With so-called mega-events, cities began to engage in subsidizing zero-sum competition, not only via large-scale projects (such as waterfront redevelopment schemes, train station make-overs, or efforts to attract expositions, conventions, Olympics, etc.), but also via theme-enhanced urban entertainment centers. Succeeding in this competition depends to a large extent on the packaging and sale of urban place images, which have therefore become as important as the measures to keep the downtowns and event spaces clean and free of ›undesirables‹ and ›dangerous elements‹ (such as the youth, homeless, beggars, prostitutes, and other potential ›disrupters‹). Such ›undesirable‹ groups have not only been relocated to marginal areas, where they could be fenced off as a wild zone, but urban renaissance initiatives have also been ambivalent about urban diversity: where cultural diversity can be marketed for cultural consumption, it may very well be promoted – at the same time as social controls limiting diversity are promoted« (Mayer, 2007: 94, emphasis in original)

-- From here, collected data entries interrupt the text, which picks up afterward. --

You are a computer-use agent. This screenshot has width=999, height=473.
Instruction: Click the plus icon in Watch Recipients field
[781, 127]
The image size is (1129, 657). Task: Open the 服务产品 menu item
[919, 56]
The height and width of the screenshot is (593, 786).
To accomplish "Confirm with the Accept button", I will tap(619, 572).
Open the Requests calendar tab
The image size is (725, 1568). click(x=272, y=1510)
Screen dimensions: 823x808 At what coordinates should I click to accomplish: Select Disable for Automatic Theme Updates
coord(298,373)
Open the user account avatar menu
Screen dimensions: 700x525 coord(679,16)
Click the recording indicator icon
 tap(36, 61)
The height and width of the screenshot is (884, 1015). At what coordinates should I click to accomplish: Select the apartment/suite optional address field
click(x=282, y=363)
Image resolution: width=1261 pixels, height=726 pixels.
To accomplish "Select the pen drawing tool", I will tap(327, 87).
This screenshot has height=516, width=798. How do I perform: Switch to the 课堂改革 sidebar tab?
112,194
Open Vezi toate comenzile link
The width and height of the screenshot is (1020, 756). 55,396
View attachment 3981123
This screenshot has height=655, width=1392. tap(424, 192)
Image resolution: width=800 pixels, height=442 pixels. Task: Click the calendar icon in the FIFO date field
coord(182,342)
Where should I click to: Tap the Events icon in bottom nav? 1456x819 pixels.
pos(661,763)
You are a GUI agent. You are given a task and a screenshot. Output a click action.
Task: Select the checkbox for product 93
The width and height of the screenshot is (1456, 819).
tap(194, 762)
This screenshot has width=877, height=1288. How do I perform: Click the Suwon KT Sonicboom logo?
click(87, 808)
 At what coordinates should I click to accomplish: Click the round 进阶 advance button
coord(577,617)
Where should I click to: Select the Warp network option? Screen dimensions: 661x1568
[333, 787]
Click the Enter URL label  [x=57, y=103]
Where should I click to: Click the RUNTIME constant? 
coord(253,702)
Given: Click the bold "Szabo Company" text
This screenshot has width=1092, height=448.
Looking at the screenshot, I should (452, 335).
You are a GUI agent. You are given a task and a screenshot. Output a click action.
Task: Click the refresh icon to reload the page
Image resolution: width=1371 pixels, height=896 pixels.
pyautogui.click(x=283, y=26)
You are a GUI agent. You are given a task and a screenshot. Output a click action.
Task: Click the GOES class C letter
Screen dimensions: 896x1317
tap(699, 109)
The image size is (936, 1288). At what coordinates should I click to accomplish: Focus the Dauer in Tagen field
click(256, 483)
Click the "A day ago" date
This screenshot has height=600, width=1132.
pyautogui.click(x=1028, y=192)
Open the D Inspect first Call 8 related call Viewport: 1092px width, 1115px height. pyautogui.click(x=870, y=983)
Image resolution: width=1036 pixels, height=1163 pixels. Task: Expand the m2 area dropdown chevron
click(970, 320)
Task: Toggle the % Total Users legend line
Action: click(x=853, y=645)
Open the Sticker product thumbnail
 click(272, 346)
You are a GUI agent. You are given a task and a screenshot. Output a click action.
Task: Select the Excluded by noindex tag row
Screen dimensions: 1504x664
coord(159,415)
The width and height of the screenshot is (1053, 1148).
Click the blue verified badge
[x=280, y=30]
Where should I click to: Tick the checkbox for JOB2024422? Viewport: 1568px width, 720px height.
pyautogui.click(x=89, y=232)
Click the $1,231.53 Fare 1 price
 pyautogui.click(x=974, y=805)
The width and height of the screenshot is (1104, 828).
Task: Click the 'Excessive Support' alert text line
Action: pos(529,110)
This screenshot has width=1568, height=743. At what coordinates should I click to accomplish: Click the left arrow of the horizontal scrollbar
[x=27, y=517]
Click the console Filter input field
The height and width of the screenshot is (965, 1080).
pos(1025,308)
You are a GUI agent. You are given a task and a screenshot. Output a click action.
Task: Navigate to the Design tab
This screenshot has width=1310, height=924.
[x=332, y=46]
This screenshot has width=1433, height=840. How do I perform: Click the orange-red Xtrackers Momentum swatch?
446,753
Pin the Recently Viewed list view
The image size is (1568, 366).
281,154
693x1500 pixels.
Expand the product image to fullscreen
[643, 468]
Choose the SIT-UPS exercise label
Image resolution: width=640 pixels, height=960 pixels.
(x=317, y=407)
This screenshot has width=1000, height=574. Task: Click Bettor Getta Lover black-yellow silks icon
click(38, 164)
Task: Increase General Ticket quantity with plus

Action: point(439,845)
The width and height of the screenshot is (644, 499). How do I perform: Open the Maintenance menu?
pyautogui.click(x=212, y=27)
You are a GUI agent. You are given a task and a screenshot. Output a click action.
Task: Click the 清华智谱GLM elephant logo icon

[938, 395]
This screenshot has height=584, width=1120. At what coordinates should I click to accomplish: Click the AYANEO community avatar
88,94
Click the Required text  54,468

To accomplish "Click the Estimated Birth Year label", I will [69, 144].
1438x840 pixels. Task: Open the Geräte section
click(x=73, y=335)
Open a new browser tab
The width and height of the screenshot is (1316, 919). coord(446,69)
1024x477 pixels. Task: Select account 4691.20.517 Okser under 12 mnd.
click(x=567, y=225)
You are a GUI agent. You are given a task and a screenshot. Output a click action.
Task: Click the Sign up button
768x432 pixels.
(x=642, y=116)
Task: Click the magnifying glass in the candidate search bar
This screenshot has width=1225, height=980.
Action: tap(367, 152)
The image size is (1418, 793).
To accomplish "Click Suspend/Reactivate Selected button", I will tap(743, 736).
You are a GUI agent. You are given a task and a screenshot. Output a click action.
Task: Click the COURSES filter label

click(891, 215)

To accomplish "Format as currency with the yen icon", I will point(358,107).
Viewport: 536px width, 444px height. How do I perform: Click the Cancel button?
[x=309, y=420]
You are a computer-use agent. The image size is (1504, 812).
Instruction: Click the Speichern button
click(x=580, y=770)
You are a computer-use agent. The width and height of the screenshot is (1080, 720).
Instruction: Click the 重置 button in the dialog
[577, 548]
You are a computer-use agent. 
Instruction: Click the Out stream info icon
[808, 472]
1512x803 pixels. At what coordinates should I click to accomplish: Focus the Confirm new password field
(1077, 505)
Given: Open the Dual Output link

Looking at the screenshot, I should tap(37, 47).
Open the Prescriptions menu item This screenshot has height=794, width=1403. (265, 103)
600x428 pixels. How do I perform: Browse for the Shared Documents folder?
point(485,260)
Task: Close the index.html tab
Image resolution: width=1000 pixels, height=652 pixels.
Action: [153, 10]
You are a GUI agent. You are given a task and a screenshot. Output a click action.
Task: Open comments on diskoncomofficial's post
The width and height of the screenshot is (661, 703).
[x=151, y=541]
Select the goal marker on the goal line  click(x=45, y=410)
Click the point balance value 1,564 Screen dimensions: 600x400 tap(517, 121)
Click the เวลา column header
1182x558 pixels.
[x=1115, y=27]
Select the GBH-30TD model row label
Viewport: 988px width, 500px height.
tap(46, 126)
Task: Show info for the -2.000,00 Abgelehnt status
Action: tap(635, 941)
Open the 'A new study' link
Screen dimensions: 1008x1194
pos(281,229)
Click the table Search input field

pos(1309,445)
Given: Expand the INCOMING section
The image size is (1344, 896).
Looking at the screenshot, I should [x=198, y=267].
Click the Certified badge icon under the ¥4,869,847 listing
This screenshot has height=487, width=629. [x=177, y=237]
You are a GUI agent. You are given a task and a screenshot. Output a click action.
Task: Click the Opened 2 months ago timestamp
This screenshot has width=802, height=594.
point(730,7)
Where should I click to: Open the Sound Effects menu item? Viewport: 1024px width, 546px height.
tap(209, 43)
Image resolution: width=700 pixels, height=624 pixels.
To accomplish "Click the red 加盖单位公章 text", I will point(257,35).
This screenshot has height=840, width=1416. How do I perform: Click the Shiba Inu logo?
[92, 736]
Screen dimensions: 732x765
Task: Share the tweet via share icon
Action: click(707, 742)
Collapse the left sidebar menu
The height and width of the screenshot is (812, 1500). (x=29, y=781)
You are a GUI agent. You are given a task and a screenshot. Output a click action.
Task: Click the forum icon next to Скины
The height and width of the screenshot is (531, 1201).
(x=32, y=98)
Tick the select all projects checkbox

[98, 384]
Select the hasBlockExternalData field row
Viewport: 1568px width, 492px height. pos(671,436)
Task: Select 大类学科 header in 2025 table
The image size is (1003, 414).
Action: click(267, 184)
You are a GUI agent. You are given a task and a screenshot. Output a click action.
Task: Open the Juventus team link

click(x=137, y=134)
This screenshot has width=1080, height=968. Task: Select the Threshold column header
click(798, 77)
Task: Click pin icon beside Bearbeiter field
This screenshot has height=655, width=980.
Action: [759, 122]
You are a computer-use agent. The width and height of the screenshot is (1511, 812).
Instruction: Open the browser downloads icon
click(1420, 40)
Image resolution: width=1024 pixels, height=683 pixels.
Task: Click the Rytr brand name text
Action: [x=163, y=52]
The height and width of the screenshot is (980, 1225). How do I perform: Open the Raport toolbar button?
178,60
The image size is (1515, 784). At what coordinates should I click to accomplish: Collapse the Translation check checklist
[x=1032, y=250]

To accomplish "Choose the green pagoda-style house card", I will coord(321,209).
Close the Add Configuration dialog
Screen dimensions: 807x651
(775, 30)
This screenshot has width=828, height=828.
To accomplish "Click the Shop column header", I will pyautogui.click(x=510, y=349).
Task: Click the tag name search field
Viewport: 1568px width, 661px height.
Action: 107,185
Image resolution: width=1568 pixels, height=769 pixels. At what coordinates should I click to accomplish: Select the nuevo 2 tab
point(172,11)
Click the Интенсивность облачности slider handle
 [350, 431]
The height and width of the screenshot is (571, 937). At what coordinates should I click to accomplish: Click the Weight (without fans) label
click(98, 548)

According to Mayer (2007), the first frontier challenges the growth politics that have come to dominate the municipal repertoire. In resistance to growth politics various movements emerged that fight the new downtown developments, contest the incongruity patterns of investment and disinvestment transforming city centers, and resist the entrepreneurial ways in which cities market themselves and compete on regional and global scales. A local example that we came across yesterday and now comes to my mind is the »The Bronze Soldier« monument, obviously strongly impregnated with ideology that in the contemporary situation of tensions between the ethnical Estonians and the Russians living in Estonia triggers a clash of interpretations. In my view this monument is constructed to commemorate the defeat of fascist Germany and hence, the Soviet victory which also makes it a powerful symbol of the already rejected Soviet dominance and oppression. It is not quite clear what is the rationale behind tearing down the monument. Is it meant as an end of history? Is it meant as a symbolic encroachment on Russians? And in my view it may well be the case that such an ideological reading of its destruction is only disguising essentially different motivations. If we relate this to the agenda of redeveloping cities it might turn out that the destruction is not about Russophobia or about ending history but about someone having the economic power to appropriate this inner city space for establishing a shopping mall, a new hotel or some other commercial enterprise. That would ultimately erode or at least substantially redefine its function of a major plaza. And yesterday it looked to me as a vivid public place – it was around 9 o’clock in the evening and there were a lot of people around, some of them bringing flowers, some of them taking pictures – unlike all the other inner city places where basically nobody was around except the police and a private security company’s van. So it seems a really interesting place to investigate how activism deals with the restructuring of urban spaces.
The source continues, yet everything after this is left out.